Remember that Pinggang Pinoy is a food guide for healthy individuals. For more information about Pinggang Pinoy, visit If, however, you have any health conditions, consult with a Registered Nutritionist-Dietitian regarding your energy and nutrient needs.

Go – Energy Giving Foods

Example: rice, root crops, pasta, bread, and other carbohydrate-rich foods

Function: Provide energy to support bodily functions and physical activity

Recommendation: Choose whole grains like brown rice, corn, whole wheat bread, and oatmeal. They contain more fiber and nutrients than refined grains and are linked to lower risk of heart disease, diabetes, and other health problems.

Grow – Body Building

Example: fish, shellfish, lean meat, poultry, eggs, dried beans and nuts, milk and milk products

Function: They are rich in protein which are needed to support growth, bone development, and muscle development. It also provides more absorbable iron.

Recommendations: Include fatty fish in the diet like tuna, sardines, and mackerel, two or three times a week to provide essential fatty acids that help protect against heart diseases.

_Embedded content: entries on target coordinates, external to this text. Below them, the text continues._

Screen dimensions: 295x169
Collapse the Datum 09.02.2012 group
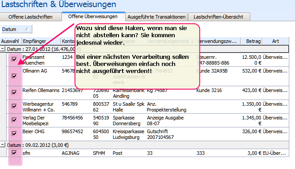click(3, 145)
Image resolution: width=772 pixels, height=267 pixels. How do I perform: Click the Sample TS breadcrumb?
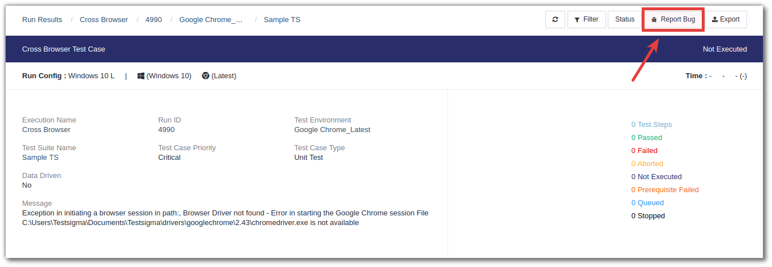pyautogui.click(x=282, y=19)
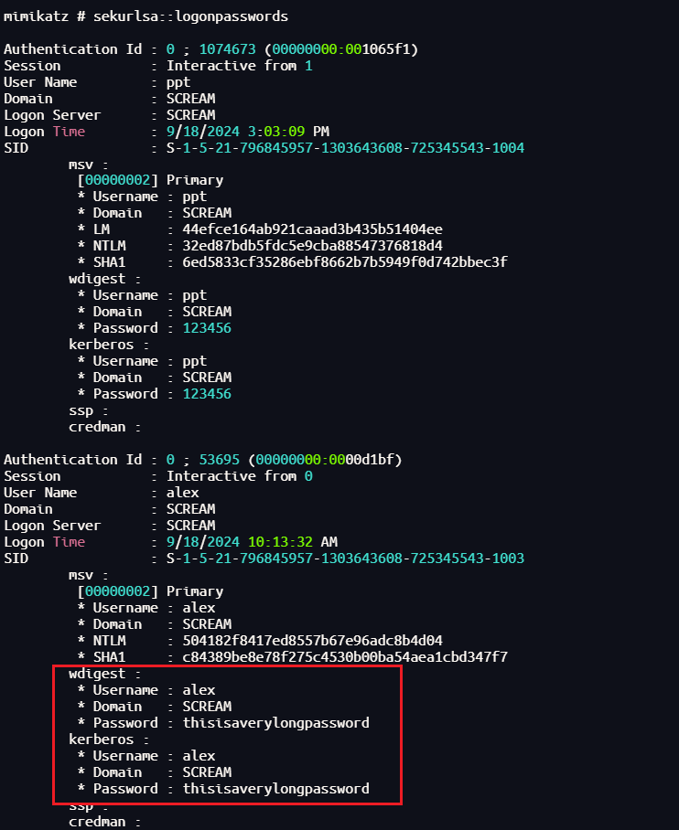Click the wdigest password 123456 for ppt
Screen dimensions: 679x830
pyautogui.click(x=207, y=328)
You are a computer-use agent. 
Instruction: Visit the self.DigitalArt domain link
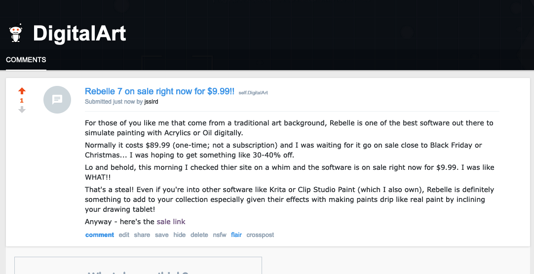pos(253,92)
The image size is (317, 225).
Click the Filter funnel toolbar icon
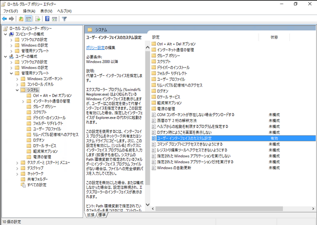[64, 19]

Consume milk, milk products, and other calcium-rich foods like dilis and small shrimps for strong bones and teeth.

Glow – Body Regulating

Example: A wide variety of fruits and vegetables

Function: They are packed with vitamins, minerals, and fiber needed for the regulation of body processes.

Recommendation: Take green, leafy vegetables, which have high iron and folate content to support the increased requirement for these critical nutrients in our bodies.


Drink lots of water every day for adequate hydration. Limit intake of sugar-sweetened beverages to reduce the risk of obesity and tooth decay.